Two paragraphs from The New York Times capture the conundrum that is the U.S.’s current policy in Egypt, a policy advocated by realist foreign policy experts. The first quotes an Egyptian with dual citizenship:
“I brought my American passport today in case I die today,” said Marwan Mossaad, 33, a graduate student of architecture with dual Egyptian-American citizenship. “I want the American people to know that they are supporting one of the most oppressive regimes in the world and Americans are also dying for it.”
The second refers to a report in Haaretz, an Israeli daily:
Jerusalem was also reported to have called on the United States and a number of European countries over the weekend to mute criticism of Mr.

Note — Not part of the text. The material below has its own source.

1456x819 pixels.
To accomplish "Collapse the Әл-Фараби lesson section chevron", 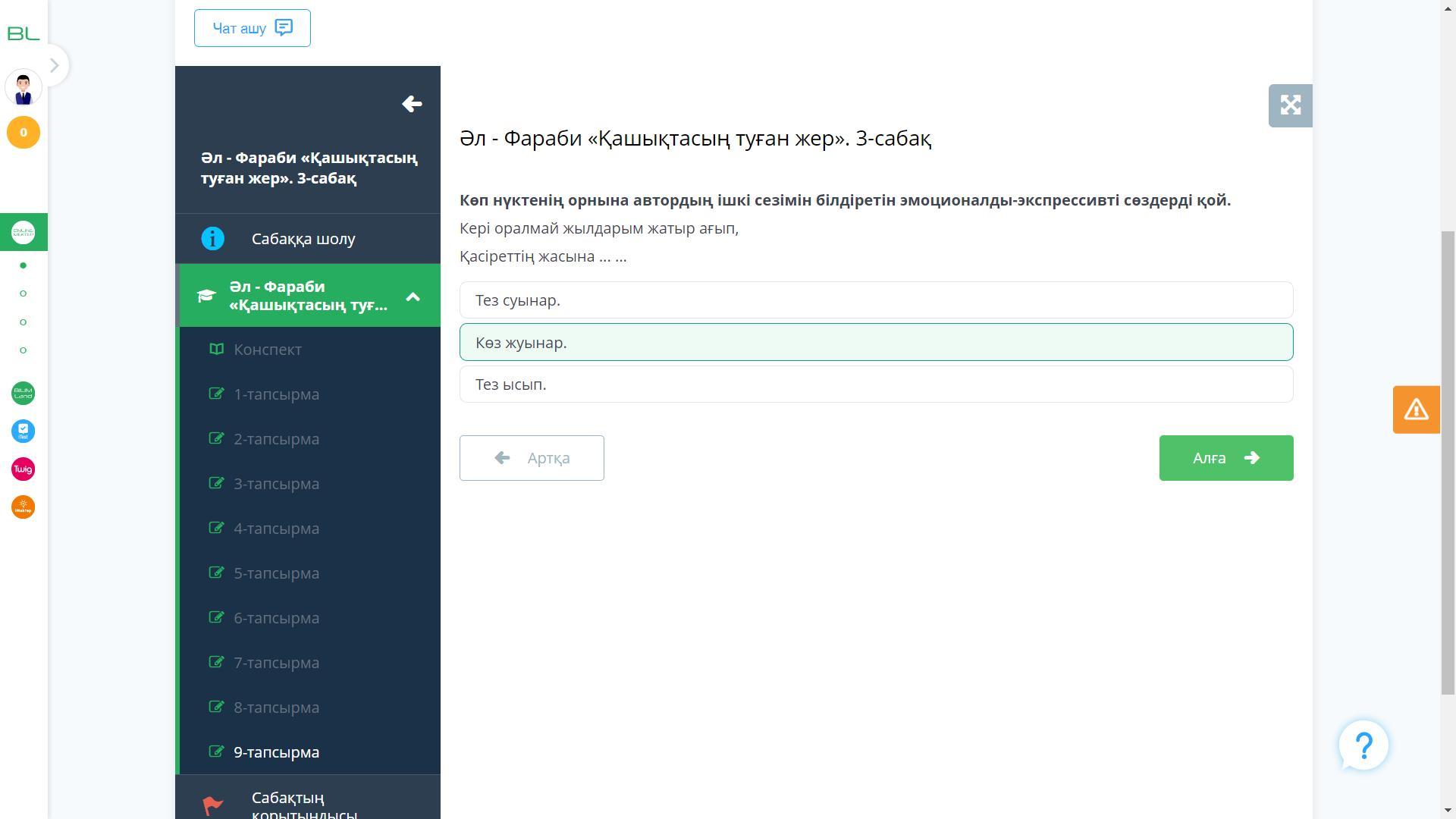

Mubarak to preserve stability in the region, the Israeli daily Haaretz reported.
The Times follows that with a rejoinder from a unnamed Israeli official, a rejoinder that essentially–though maybe unintentionally–supported the Haaretz report:
But an Israeli government official, speaking on condition of anonymity following diplomatic protocol, said that the Haaretz report did not reflect the position of the prime minister, Benjamin Netanyahu. Mr. Netanyahu spoke cautiously in his first public remarks on the situation in Egypt, telling his cabinet that the Israeli government’s efforts were “designed to continue and maintain stability and security in our region.”

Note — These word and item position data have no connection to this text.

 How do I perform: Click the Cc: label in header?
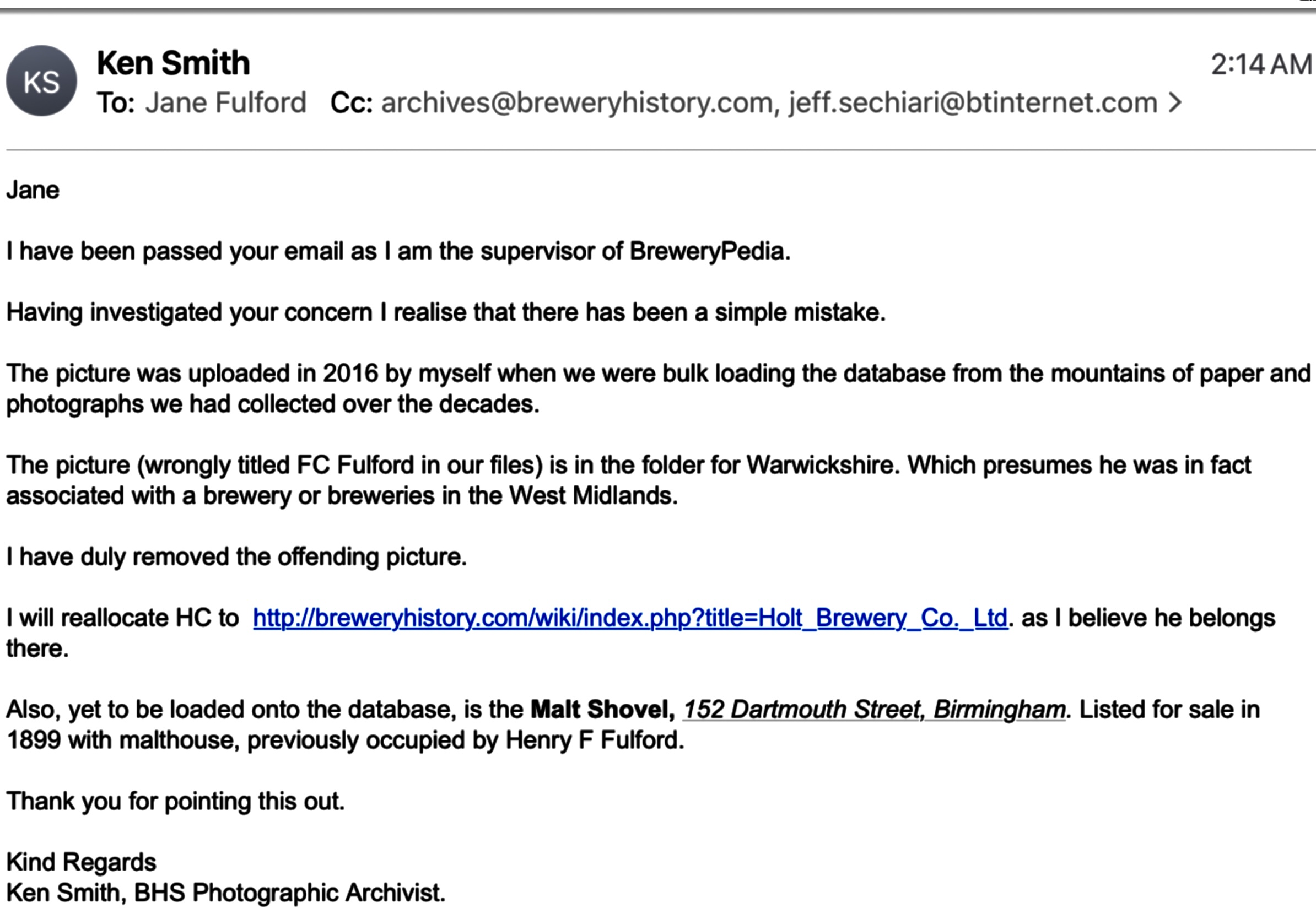(352, 103)
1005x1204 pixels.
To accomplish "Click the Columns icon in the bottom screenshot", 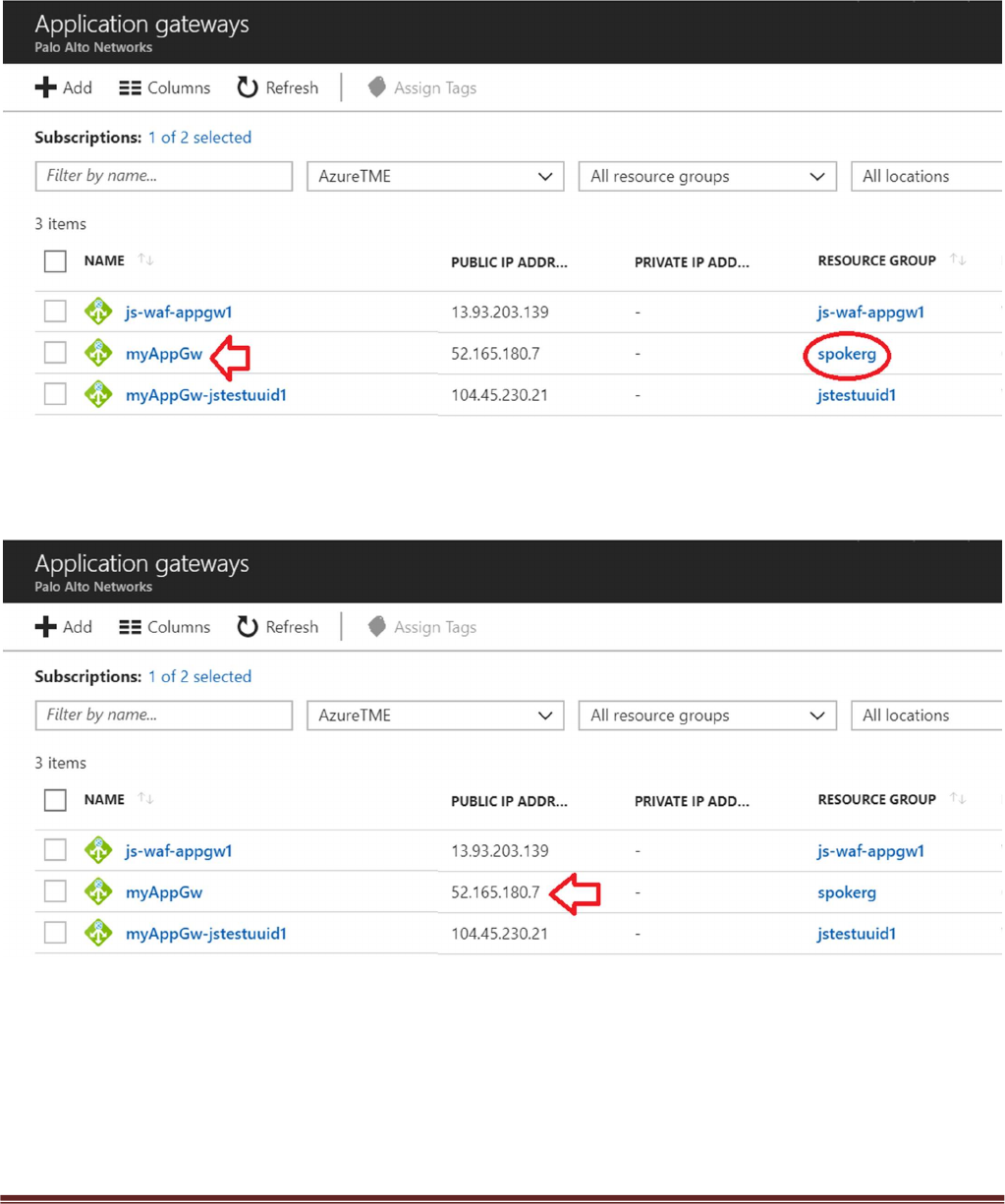I will (130, 627).
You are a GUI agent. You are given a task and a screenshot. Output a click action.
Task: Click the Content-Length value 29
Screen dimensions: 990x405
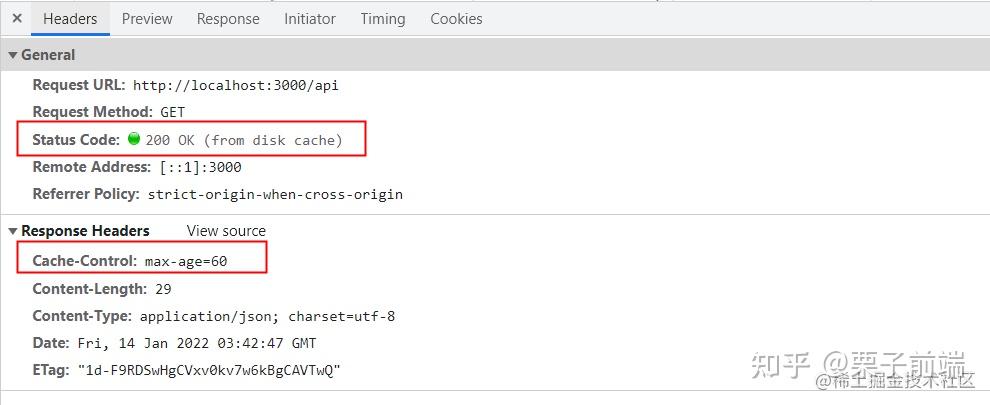[x=163, y=290]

“I remind you that the peace between Israel and Egypt has endured for over three decades, and our goal is to ensure that these relations continue,” the prime minister said on Sunday as Egypt’s powerful Muslim Brotherhood and the secular opposition united around a prominent government critic in hopes of negotiating with the Army for Mr. Mubarak’s departure.

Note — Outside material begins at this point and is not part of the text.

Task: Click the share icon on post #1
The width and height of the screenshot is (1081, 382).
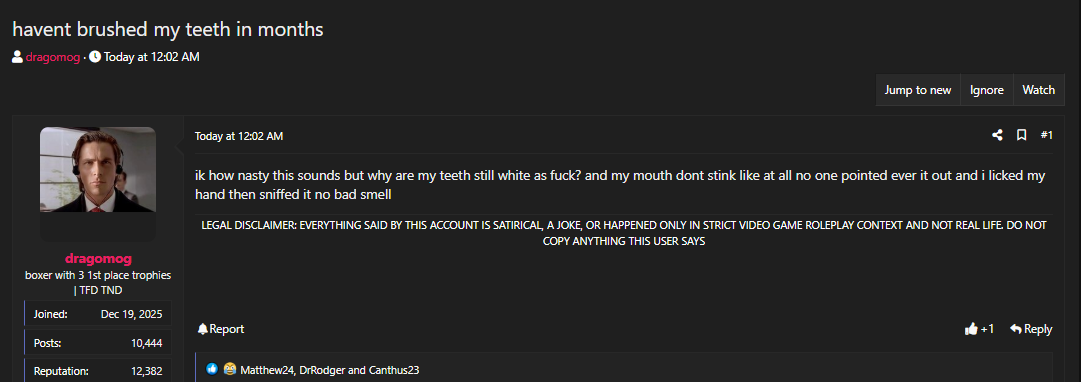Action: click(x=997, y=135)
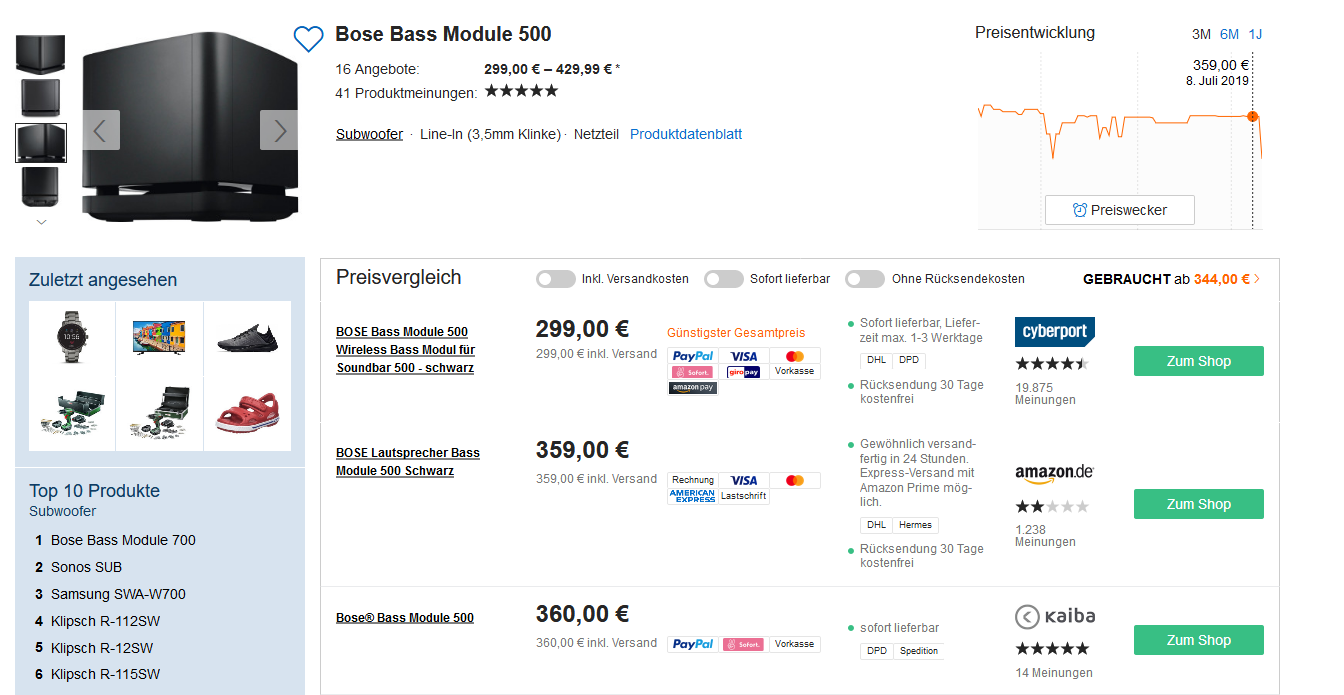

And there you have it: The U.S. has been supporting a very oppressive regime, and that regime is supposedly essential to stability in the region. My question for the realists is and always has been: In the long run, is supporting oppressive regimes in the pursuit of stability the best way to achieve stability? I think not; to wit: the Philippines (Marcos), Iran (the Shah), Iraq (Saddam), and now Egypt (Mubarak)–and that’s just off the top of my head.
There is no long-term stability without freedom, and there is no freedom without democracy. The people must be sovereign.